Creating and Storing Embeddings for PostgreSQL Data
Ingestion Process
- Data Sources: The data sources used to build the knowledge base for a RAG architecture are foundational. They need to be comprehensive, high-quality sources that accurately cover the domains and topics the system will be queried on. This process typically involves selecting a relevant subset of an enterprise’s structured and unstructured data repositories that meet your use case requirements with input from subject matter experts (SMEs).
- Data Cleaning: Raw data is often noisy, containing irrelevant content, outdated information, and duplicate data. This creates challenges for RAG implementation, where models are unable to retrieve relevant and accurate information from their knowledge base, negatively impacting generation. For example, enterprise knowledge in Jira or Confluence often contains user comments and a history of version changes that would not be relevant to store in the knowledge base. Effective data cleaning techniques, such as filtering and deduplication, are crucial before feeding data into the vector store.
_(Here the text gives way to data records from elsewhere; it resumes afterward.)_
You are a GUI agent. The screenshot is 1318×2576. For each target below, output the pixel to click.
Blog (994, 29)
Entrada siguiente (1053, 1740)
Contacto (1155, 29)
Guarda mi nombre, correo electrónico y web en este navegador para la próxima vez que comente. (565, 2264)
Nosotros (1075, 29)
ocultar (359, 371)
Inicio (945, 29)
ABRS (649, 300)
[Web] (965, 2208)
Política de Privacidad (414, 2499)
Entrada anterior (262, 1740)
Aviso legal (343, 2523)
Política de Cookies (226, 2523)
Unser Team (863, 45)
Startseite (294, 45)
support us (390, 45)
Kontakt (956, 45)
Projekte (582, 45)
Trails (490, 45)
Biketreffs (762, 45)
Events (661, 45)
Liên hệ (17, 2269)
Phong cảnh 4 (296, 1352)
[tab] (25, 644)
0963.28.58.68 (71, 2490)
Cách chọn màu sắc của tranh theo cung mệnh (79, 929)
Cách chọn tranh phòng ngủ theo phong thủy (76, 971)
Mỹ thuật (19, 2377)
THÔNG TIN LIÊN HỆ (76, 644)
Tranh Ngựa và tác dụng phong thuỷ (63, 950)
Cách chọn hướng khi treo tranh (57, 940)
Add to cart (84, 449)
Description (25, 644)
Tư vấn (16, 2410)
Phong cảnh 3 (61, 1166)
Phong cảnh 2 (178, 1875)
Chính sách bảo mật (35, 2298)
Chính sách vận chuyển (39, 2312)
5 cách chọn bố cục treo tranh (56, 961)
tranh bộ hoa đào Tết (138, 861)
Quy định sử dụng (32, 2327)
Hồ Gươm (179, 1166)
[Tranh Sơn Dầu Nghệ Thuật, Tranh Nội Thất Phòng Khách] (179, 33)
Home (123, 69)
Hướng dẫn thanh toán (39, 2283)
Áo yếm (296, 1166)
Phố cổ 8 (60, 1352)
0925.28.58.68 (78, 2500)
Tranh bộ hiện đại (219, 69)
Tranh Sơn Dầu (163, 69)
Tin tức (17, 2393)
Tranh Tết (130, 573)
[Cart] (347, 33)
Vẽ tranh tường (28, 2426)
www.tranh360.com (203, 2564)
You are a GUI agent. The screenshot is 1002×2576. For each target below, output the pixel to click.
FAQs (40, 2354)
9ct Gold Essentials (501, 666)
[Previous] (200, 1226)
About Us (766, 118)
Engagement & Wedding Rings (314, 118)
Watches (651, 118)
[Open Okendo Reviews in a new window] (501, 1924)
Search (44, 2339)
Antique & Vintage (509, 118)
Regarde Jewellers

- Privacy/PII: Enterprise datasets often contain sensitive and private information. As part of the data preparation process, enterprises need to define how this data will be treated based on their use case and potential end user. In an internal use case, it may be acceptable for LLMs to incorporate information about individuals, for example, querying, “Who is the sales rep for the Walmart account?” However, for external use cases, exposing information about individuals could result in privacy violations. Even with guardrails in place, adversarial attacks could result in unexpected leaks from training data. Ensuring that PII elements are treated appropriately with detection, filtering, redaction, and substitution with synthetic data where appropriate can protect privacy while maintaining data utility and protecting against potential compliance issues.
- Text Extraction: Enterprise data comes in various formats, including PDFs, PowerPoint presentations, and images. Extracting clean, usable text from these unstructured and semi-structured sources is crucial for building comprehensive knowledge bases. The approach to text extraction can vary based on the document's structure, modalities, and complexity. Simple cases might be addressed with standard text extraction tools, while more complex documents could require a combination of automated tools and human annotation.
- Text Normalisation: Data from multiple sources often lacks consistency in aspects like spelling, abbreviations, numeric formats, and referencing styles. This can cause the same concepts to be treated as distinct entities and poorly matched by the model. Applying normalization rules to standardize spelling, grammar, measurements, and general nomenclature is essential to get the most utility out of your text data.
- Chunking Strategy: Following the above steps, documents need to be split into shorter "chunks" or passages that the retrieval component can match to queries and pass to the language model. The objective is to break documents into retrievable units that maintain complete, relevant context around key information. Common methods include fixed-size chunking, document-based chunking, and semantic chunking. In general, human assessment of whether data should sit within an existing chunk or form a new chunk is still considered the gold standard, and an emerging, more advanced method known as "agent chunking” attempts to mimic this human behavior. The ideal chunk size balances having sufficient context with efficiency, and methods like summarization or hierarchical chunking can also be useful for long documents.
- Entity Recognition & Tagging: While the chunks derived from your knowledge bases form the core of your vector store, enriching these chunks with metadata like source details, topics, and key entities across your data can significantly improve a RAG model's accuracy. Named Entity Recognition (NER) for people, organizations, products, concepts, and entity linking can help the model connect passages and enhance retrieval relevance. This can be done systematically using a data annotation platform with automated techniques and human-in-the-loop validation to ensure annotation accuracy and consistency, including domain experts where required.